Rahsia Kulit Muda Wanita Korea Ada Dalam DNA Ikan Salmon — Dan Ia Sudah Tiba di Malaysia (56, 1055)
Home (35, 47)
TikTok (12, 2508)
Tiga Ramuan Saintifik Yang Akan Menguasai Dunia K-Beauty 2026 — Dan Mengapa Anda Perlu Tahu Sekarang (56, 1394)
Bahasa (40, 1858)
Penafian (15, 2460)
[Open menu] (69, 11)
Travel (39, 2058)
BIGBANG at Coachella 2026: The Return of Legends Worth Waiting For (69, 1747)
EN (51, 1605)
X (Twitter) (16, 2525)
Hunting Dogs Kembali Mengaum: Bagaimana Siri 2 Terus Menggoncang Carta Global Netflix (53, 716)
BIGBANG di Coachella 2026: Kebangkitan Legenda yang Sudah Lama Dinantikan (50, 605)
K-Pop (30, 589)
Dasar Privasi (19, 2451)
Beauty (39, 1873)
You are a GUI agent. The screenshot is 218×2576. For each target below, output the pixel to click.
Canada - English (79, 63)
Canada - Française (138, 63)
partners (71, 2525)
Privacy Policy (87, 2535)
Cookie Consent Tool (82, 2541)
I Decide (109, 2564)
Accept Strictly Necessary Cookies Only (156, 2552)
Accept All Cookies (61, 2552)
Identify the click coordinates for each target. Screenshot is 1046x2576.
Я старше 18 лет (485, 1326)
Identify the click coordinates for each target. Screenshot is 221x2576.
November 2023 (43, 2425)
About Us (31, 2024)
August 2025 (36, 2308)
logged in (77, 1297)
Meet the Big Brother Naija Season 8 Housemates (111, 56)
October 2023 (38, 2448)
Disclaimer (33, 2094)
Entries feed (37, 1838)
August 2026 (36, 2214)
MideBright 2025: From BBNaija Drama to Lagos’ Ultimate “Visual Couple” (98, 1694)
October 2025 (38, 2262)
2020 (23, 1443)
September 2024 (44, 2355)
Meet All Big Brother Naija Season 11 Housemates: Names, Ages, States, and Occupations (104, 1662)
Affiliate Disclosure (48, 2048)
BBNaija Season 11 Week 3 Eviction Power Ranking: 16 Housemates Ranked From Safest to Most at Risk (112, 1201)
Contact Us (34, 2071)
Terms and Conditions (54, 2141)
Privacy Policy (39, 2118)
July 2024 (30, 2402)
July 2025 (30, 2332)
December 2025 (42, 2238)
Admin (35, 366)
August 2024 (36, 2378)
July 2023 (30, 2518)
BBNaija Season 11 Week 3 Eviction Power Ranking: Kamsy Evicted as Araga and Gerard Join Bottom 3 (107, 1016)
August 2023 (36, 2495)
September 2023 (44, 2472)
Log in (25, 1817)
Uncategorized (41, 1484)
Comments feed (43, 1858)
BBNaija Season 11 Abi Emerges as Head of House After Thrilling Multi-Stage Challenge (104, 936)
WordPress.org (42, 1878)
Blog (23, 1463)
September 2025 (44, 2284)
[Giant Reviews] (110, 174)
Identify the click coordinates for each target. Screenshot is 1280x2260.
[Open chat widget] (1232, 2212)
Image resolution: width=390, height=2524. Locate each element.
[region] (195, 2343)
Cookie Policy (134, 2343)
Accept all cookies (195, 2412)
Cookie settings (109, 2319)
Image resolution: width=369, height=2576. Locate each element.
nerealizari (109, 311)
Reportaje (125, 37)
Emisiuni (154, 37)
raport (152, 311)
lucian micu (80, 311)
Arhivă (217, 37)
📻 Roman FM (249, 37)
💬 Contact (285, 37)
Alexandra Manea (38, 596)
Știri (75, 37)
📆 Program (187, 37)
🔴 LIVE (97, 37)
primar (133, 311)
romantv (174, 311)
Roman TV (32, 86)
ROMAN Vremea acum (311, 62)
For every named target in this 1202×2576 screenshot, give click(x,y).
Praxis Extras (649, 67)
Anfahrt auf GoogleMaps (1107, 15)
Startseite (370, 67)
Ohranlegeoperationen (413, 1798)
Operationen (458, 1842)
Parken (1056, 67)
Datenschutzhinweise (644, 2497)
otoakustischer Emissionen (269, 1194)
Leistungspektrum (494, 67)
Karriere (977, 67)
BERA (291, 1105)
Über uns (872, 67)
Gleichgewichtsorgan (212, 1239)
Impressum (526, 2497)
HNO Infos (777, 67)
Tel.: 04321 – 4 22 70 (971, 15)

● ● ● ● ●

- **Exercise goal**
Using the listing above, state the number of lines that hold "Meet", with no other text.

- **Reply**
2